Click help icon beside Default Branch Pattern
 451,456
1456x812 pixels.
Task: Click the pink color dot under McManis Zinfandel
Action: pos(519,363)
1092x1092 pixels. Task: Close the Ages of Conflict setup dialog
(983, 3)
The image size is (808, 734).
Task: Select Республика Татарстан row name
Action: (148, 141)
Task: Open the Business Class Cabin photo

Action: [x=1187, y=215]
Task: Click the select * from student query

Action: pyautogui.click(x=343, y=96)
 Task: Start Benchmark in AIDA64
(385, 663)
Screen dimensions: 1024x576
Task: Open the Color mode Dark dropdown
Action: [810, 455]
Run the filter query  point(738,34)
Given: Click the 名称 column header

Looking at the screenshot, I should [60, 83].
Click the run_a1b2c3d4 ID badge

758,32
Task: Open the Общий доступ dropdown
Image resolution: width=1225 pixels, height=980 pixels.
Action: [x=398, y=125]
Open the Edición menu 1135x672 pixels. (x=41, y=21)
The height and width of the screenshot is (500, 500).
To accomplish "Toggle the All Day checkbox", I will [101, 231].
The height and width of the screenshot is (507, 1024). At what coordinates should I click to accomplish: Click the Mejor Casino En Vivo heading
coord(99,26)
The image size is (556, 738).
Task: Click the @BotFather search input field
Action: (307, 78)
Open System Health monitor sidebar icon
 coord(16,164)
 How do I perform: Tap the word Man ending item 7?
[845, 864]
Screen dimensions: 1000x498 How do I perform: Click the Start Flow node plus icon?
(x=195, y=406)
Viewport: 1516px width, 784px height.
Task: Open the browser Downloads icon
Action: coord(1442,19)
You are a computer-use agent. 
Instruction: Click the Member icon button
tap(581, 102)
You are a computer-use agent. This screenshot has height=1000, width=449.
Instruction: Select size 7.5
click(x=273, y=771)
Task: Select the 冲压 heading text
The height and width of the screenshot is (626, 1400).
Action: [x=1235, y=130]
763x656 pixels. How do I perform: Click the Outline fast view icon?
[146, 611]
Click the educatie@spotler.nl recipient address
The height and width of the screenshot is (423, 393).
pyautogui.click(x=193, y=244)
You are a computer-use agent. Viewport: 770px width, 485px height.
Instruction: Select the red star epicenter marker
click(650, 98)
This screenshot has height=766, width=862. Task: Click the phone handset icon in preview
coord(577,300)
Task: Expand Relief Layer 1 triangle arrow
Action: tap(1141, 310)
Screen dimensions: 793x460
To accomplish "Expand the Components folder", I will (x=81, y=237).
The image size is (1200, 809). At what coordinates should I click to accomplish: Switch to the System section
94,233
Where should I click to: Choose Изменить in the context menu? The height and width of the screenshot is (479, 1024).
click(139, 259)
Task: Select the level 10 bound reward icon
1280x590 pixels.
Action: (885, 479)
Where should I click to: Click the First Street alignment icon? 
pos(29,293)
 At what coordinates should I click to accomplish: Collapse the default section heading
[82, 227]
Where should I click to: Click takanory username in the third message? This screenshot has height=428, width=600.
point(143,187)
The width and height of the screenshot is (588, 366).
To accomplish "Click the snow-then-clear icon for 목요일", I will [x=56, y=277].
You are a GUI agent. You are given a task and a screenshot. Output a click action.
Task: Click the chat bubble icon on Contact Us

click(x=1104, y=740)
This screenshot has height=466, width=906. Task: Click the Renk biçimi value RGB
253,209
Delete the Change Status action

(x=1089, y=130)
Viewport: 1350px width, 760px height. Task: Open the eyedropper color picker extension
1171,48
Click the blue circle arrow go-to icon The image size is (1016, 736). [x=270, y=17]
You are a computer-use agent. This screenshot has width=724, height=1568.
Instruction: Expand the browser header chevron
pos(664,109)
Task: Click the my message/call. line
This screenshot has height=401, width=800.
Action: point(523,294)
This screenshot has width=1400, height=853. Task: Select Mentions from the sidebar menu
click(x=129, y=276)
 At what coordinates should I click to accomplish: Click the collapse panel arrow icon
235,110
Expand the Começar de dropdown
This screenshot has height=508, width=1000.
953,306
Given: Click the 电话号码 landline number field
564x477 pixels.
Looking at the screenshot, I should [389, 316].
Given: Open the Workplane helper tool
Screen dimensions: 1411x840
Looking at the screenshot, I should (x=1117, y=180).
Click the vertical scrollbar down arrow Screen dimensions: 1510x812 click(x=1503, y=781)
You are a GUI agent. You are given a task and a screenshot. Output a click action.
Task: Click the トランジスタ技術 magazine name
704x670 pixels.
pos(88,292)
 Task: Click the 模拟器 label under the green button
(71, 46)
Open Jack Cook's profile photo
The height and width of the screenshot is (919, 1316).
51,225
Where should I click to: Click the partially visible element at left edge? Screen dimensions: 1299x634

Exercise requirements: Go through the records and print each one exactly.

Task response:
Click help icon beside Default Branch Pattern
 451,456
1456x812 pixels.
Task: Click the pink color dot under McManis Zinfandel
Action: pos(519,363)
1092x1092 pixels. Task: Close the Ages of Conflict setup dialog
(983, 3)
The image size is (808, 734).
Task: Select Республика Татарстан row name
Action: (148, 141)
Task: Open the Business Class Cabin photo

Action: [x=1187, y=215]
Task: Click the select * from student query

Action: pyautogui.click(x=343, y=96)
 Task: Start Benchmark in AIDA64
(385, 663)
Screen dimensions: 1024x576
Task: Open the Color mode Dark dropdown
Action: [810, 455]
Run the filter query  point(738,34)
Given: Click the 名称 column header

Looking at the screenshot, I should [60, 83].
Click the run_a1b2c3d4 ID badge

758,32
Task: Open the Общий доступ dropdown
Image resolution: width=1225 pixels, height=980 pixels.
Action: [x=398, y=125]
Open the Edición menu 1135x672 pixels. (x=41, y=21)
The height and width of the screenshot is (500, 500).
To accomplish "Toggle the All Day checkbox", I will [101, 231].
The height and width of the screenshot is (507, 1024). At what coordinates should I click to accomplish: Click the Mejor Casino En Vivo heading
coord(99,26)
The image size is (556, 738).
Task: Click the @BotFather search input field
Action: (307, 78)
Open System Health monitor sidebar icon
 coord(16,164)
 How do I perform: Tap the word Man ending item 7?
[845, 864]
Screen dimensions: 1000x498 How do I perform: Click the Start Flow node plus icon?
(x=195, y=406)
Viewport: 1516px width, 784px height.
Task: Open the browser Downloads icon
Action: coord(1442,19)
You are a computer-use agent. 
Instruction: Click the Member icon button
tap(581, 102)
You are a computer-use agent. This screenshot has height=1000, width=449.
Instruction: Select size 7.5
click(x=273, y=771)
Task: Select the 冲压 heading text
The height and width of the screenshot is (626, 1400).
Action: [x=1235, y=130]
763x656 pixels. How do I perform: Click the Outline fast view icon?
[146, 611]
Click the educatie@spotler.nl recipient address
The height and width of the screenshot is (423, 393).
pyautogui.click(x=193, y=244)
You are a computer-use agent. Viewport: 770px width, 485px height.
Instruction: Select the red star epicenter marker
click(650, 98)
This screenshot has height=766, width=862. Task: Click the phone handset icon in preview
coord(577,300)
Task: Expand Relief Layer 1 triangle arrow
Action: tap(1141, 310)
Screen dimensions: 793x460
To accomplish "Expand the Components folder", I will (x=81, y=237).
The image size is (1200, 809). At what coordinates should I click to accomplish: Switch to the System section
94,233
Where should I click to: Choose Изменить in the context menu? The height and width of the screenshot is (479, 1024).
click(139, 259)
Task: Select the level 10 bound reward icon
1280x590 pixels.
Action: (885, 479)
Where should I click to: Click the First Street alignment icon? 
pos(29,293)
 At what coordinates should I click to accomplish: Collapse the default section heading
[82, 227]
Where should I click to: Click takanory username in the third message? This screenshot has height=428, width=600.
point(143,187)
The width and height of the screenshot is (588, 366).
To accomplish "Click the snow-then-clear icon for 목요일", I will [x=56, y=277].
You are a GUI agent. You are given a task and a screenshot. Output a click action.
Task: Click the chat bubble icon on Contact Us

click(x=1104, y=740)
This screenshot has height=466, width=906. Task: Click the Renk biçimi value RGB
253,209
Delete the Change Status action

(x=1089, y=130)
Viewport: 1350px width, 760px height. Task: Open the eyedropper color picker extension
1171,48
Click the blue circle arrow go-to icon The image size is (1016, 736). [x=270, y=17]
You are a computer-use agent. This screenshot has width=724, height=1568.
Instruction: Expand the browser header chevron
pos(664,109)
Task: Click the my message/call. line
This screenshot has height=401, width=800.
Action: point(523,294)
This screenshot has width=1400, height=853. Task: Select Mentions from the sidebar menu
click(x=129, y=276)
 At what coordinates should I click to accomplish: Click the collapse panel arrow icon
235,110
Expand the Começar de dropdown
This screenshot has height=508, width=1000.
953,306
Given: Click the 电话号码 landline number field
564x477 pixels.
Looking at the screenshot, I should [389, 316].
Given: Open the Workplane helper tool
Screen dimensions: 1411x840
Looking at the screenshot, I should (x=1117, y=180).
Click the vertical scrollbar down arrow Screen dimensions: 1510x812 click(x=1503, y=781)
You are a GUI agent. You are given a task and a screenshot. Output a click action.
Task: Click the トランジスタ技術 magazine name
704x670 pixels.
pos(88,292)
 Task: Click the 模拟器 label under the green button
(71, 46)
Open Jack Cook's profile photo
The height and width of the screenshot is (919, 1316).
51,225
Where should I click to: Click the partially visible element at left edge? Screen dimensions: 1299x634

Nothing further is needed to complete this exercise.